* _Task details_
Reproduce the part of the wetlands excerpt that opens with the words "Ziska, who began" and closes with "Environmental Research Center.", swapping "stress" for "strain" each time it appears.

The following is an excerpt from a news story by Columbia’s Mailman School of Public Health.
Wetlands across the globe are in danger of drowning from rising seas. But for decades, scientists held out hope that another aspect of climate change—rising carbon dioxide (CO2)—could trigger extra plant growth, enabling coastal wetlands to grow fast enough to outpace sea level rise. That helpful side effect is disappearing, they discovered in a new study in the journal Science Advances.
“In some ways, this is a race,” said co-author Lew Ziska, professor of Environmental Health Sciences at Columbia University Mailman School of Public Health and a plant physiologist. “A race between what CO2 can do and what sea level can do.”
Ziska, who began as a post-doc the second year of this study, has seen in his lifetime the shift in perception, from climate change as an issue for our grandchildren, to a matter of concern now. ”[S]ea-level rise threatens one of the globe’s largest carbon sinks, marsh and wetlands — another facet of how wide-ranging, pervasive climate change is affecting the world around us,” he said.
“Too much water is a stress, an environmental stress, for plant response to high CO2,” said Chunwu Zhu, lead author. Zhu, a biologist with the Chinese Academy of Sciences, conducted the study while on a fellowship with the Smithsonian Environmental Research Center.

* _Data section_
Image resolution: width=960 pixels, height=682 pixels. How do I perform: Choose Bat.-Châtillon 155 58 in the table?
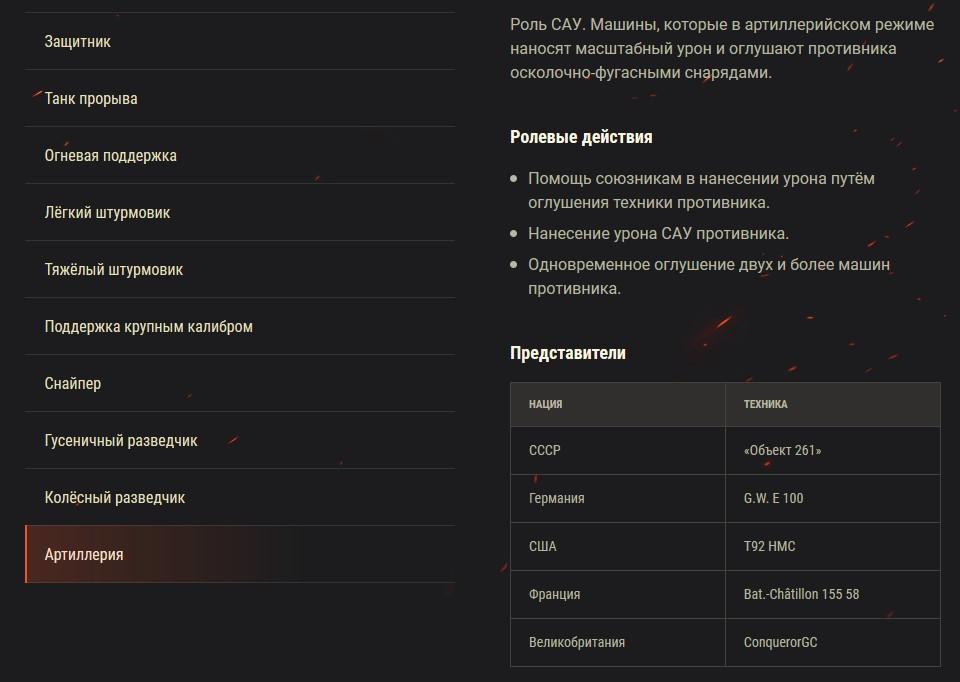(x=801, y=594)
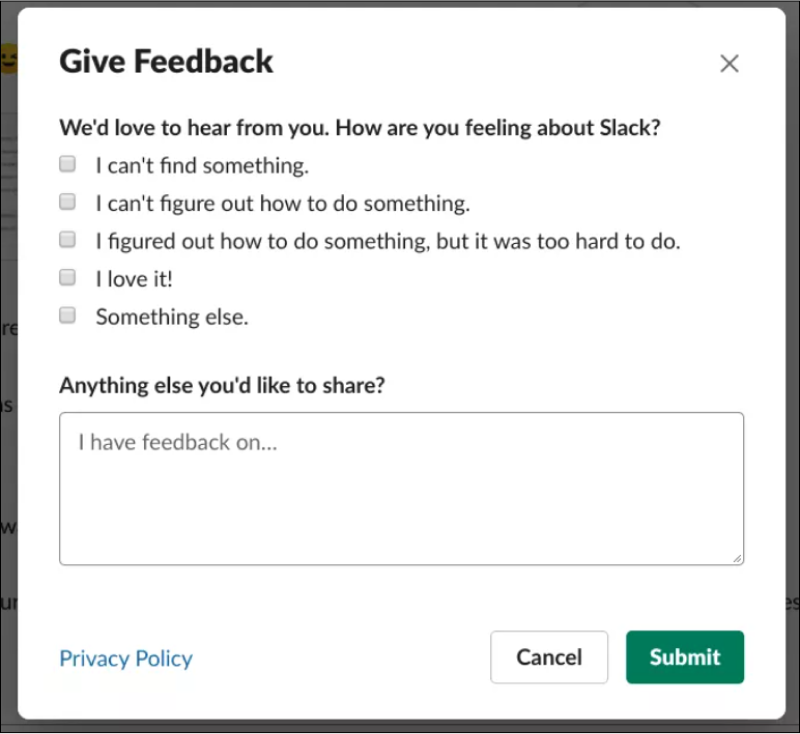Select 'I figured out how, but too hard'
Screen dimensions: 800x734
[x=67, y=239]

* _Answer space_
Ziska, who began as a post-doc the second year of this study, has seen in his lifetime the shift in perception, from climate change as an issue for our grandchildren, to a matter of concern now. ”[S]ea-level rise threatens one of the globe’s largest carbon sinks, marsh and wetlands — another facet of how wide-ranging, pervasive climate change is affecting the world around us,” he said.
“Too much water is a strain, an environmental strain, for plant response to high CO2,” said Chunwu Zhu, lead author. Zhu, a biologist with the Chinese Academy of Sciences, conducted the study while on a fellowship with the Smithsonian Environmental Research Center.